When a marriage ends, the legal process surrounding the divorce may feel overwhelming. Understanding what to expect can ease some of your anxiety and fear about taking those next steps.

These are some answers to common questions about the divorce process in Michigan.

How is fault determined in divorce?

Michigan is a no-fault state. The state family court can dissolve a marriage for any reason at the request of one or both parties. You do not have to prove anything in court to receive a divorce. Either spouse can file for divorce whether or not you are living separately.

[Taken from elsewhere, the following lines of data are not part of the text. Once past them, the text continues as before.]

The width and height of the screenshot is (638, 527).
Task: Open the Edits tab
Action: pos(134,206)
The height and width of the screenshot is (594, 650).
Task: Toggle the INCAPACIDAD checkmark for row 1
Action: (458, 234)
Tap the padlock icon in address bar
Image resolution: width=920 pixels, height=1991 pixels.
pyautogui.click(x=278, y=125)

Where do I file for divorce?

To file in Michigan, you must live in the state for at least 180 days before submitting your divorce petition. File your petition with the county where you live or where your spouse lives, as long as you have lived there for at least 10 days. If your spouse lives in another state, you can still file in Michigan.

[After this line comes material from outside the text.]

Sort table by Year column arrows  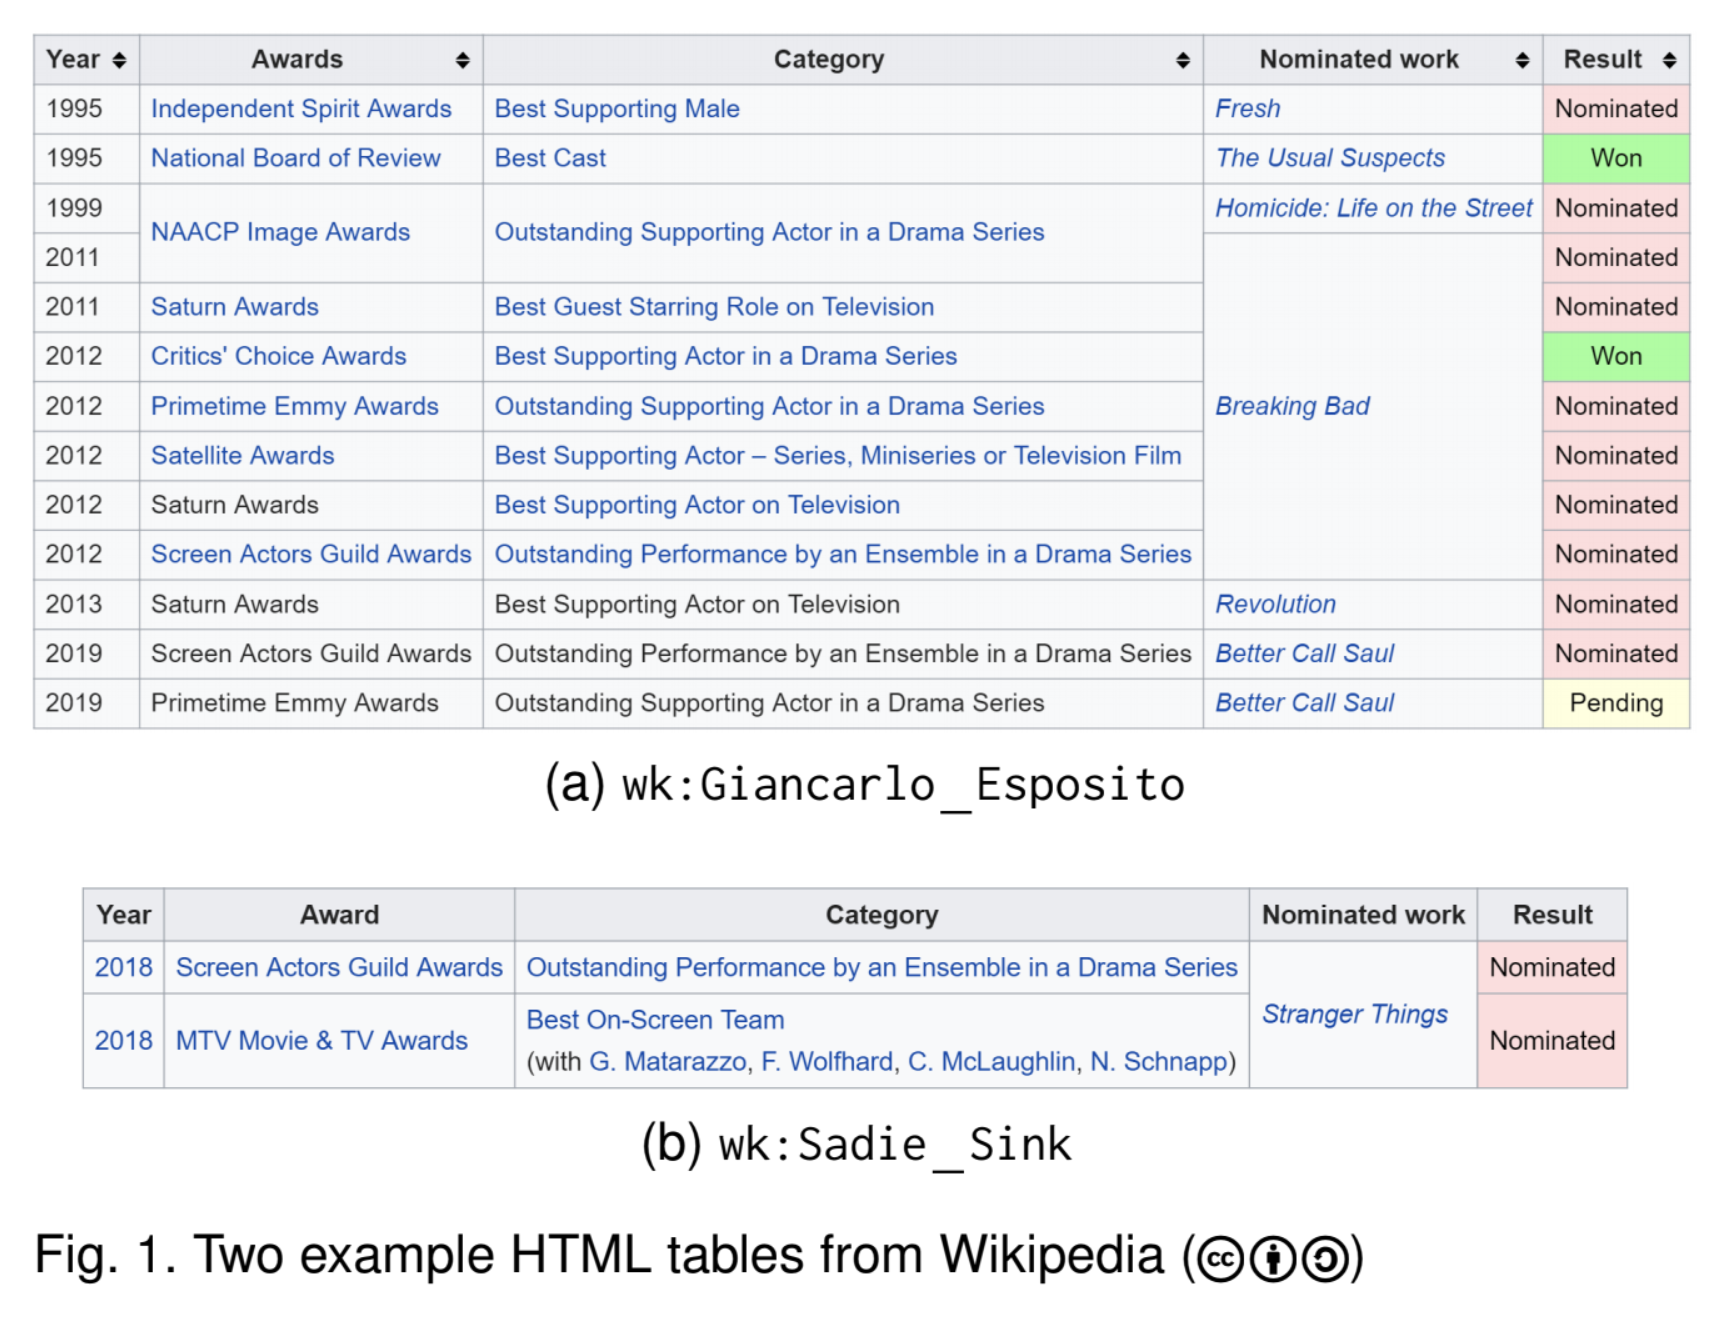tap(119, 60)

How long will it take to finalize the divorce?

Simple divorces with no minor children involved can take about 60 days. Contested divorces and cases involving child custody and support can take several months or longer depending on the circumstances.

How is property divided?

Michigan requires couples to fairly divide marital property and debts. This includes any assets and debts accrued during the marriage. It does not include property or debt you owned before the marriage or a gift or inheritance given to only one spouse during the marriage.

Who will have child custody?

If you cannot agree on a custody arrangement, the judge will decide based on the child’s best interest. Legal custody means the right to make important decisions about your child’s upbringing. Physical custody indicates which parent the child lives with. Both types of custody can be sole or joint.

Will the court decide my divorce?

Ideally, you and your spouse will reach agreement on property division, child custody and other key aspects of the divorce. You can seek professional mediation to negotiate a divorce agreement that addresses both parties’ interests. If this is unsuccessful, your divorce will go to trial and the judge will make a determination on contentious issues.